▶ **MATERIALS PROVIDED**:

● ● ● ●

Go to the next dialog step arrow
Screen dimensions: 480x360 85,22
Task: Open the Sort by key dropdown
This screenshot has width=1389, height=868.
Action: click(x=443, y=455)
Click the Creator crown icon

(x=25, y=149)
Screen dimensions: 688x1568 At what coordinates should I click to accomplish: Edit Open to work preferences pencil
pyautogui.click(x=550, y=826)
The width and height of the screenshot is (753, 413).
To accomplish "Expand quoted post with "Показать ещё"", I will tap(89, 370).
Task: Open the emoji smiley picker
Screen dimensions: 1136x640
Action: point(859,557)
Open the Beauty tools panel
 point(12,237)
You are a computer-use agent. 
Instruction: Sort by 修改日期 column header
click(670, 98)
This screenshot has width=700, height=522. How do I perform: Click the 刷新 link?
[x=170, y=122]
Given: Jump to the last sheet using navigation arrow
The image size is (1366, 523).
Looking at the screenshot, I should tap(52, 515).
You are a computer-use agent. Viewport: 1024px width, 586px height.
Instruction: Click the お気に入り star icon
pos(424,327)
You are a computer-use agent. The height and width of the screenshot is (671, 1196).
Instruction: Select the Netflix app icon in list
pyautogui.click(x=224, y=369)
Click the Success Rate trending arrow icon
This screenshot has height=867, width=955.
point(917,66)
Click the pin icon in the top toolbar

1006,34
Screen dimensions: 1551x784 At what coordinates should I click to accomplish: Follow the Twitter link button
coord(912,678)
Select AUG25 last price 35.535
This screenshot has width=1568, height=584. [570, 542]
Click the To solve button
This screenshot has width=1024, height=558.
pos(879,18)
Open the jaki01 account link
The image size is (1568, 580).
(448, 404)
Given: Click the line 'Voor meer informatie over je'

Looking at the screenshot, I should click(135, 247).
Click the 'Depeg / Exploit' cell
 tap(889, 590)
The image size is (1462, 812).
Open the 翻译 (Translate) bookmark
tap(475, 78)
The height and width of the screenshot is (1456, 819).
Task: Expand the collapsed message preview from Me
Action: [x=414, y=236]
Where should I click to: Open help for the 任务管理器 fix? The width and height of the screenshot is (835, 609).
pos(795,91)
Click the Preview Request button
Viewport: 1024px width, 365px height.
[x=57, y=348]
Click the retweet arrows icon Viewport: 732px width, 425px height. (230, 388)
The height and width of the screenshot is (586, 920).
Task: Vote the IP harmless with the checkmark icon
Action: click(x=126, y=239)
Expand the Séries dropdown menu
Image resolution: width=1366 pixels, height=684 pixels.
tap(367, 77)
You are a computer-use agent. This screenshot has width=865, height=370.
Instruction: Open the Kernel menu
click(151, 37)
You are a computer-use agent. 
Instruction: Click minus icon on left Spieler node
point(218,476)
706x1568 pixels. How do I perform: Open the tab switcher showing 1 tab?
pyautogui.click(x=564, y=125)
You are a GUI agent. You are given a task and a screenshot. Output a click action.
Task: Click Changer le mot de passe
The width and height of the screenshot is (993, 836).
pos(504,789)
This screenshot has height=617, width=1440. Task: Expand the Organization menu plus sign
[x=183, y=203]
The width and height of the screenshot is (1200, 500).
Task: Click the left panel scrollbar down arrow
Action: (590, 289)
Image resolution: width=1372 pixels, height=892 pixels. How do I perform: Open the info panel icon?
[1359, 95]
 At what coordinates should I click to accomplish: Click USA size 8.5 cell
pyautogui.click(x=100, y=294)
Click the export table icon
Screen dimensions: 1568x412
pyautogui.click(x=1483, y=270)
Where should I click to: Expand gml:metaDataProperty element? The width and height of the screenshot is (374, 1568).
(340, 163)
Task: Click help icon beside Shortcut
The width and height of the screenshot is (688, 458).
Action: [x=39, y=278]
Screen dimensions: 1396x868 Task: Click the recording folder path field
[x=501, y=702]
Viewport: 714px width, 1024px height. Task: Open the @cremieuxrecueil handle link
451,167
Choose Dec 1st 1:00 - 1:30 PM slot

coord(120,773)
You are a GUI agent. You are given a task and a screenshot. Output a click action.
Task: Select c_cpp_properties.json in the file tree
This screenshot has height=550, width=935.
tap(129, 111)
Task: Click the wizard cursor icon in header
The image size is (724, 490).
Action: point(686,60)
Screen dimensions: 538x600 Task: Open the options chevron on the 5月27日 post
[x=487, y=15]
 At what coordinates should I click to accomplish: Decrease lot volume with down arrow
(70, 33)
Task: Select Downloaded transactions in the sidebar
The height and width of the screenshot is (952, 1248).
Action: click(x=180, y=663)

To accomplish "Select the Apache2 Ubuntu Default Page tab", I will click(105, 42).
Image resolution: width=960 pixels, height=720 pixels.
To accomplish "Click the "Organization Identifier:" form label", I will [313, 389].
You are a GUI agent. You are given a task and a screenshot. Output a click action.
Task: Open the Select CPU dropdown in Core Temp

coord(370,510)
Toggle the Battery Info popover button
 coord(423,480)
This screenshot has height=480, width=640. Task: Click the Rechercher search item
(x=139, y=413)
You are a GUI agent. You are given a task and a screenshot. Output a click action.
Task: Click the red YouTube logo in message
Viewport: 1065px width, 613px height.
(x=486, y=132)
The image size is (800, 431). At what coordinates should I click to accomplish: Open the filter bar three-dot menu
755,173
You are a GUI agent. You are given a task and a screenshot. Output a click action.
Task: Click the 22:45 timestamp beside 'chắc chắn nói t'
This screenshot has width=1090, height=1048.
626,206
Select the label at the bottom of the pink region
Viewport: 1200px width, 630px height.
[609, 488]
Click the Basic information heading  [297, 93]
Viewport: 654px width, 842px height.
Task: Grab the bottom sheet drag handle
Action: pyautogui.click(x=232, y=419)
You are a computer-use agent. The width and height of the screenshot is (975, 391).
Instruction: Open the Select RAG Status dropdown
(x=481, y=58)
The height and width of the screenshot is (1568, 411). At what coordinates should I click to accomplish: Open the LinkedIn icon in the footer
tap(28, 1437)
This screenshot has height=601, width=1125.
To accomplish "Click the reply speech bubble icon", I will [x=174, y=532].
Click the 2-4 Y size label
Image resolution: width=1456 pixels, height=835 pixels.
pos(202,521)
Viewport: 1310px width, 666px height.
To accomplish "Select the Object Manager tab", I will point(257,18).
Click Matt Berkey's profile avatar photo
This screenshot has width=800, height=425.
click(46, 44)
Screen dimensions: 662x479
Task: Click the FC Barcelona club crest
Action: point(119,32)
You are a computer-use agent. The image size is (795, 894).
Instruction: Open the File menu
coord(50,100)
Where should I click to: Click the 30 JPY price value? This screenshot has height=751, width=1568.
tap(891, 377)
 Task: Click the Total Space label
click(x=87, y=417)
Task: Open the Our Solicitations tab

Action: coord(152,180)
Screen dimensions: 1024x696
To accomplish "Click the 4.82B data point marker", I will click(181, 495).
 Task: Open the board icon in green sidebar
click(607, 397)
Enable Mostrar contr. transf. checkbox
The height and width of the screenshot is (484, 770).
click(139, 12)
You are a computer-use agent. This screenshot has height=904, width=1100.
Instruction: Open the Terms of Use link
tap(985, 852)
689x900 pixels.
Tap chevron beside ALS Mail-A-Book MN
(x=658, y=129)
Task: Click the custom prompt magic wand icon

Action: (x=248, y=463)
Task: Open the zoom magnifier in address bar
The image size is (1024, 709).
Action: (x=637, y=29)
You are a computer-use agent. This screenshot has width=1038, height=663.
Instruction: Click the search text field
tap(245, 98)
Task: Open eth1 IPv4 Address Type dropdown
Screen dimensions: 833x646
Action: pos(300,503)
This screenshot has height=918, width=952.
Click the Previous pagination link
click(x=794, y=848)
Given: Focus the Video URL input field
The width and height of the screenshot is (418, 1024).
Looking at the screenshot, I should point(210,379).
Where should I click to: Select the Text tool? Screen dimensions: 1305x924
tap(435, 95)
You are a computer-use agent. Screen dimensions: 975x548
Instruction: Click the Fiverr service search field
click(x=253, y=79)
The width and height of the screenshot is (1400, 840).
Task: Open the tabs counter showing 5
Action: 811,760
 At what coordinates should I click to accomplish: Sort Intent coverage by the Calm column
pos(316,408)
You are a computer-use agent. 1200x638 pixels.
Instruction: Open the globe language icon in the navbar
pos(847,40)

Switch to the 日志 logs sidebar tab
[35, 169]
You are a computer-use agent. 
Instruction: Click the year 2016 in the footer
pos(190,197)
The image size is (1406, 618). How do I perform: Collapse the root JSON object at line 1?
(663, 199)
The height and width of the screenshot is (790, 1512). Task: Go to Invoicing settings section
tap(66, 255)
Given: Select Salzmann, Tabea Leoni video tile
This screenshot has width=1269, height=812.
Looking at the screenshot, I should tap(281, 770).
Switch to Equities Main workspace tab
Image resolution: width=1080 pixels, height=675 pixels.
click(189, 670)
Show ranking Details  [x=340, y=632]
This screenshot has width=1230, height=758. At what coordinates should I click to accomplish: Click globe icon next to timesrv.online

● ● ● ●

Reproduce each line of the entries in which the word "will" is found.

To accomplish "Expand quoted post with "Показать ещё"", I will tap(89, 370).
To accomplish "Select the Apache2 Ubuntu Default Page tab", I will click(105, 42).
To accomplish "Click the "Organization Identifier:" form label", I will [313, 389].
To accomplish "Click the reply speech bubble icon", I will [x=174, y=532].
To accomplish "Select the Object Manager tab", I will point(257,18).
To accomplish "Click the 4.82B data point marker", I will click(181, 495).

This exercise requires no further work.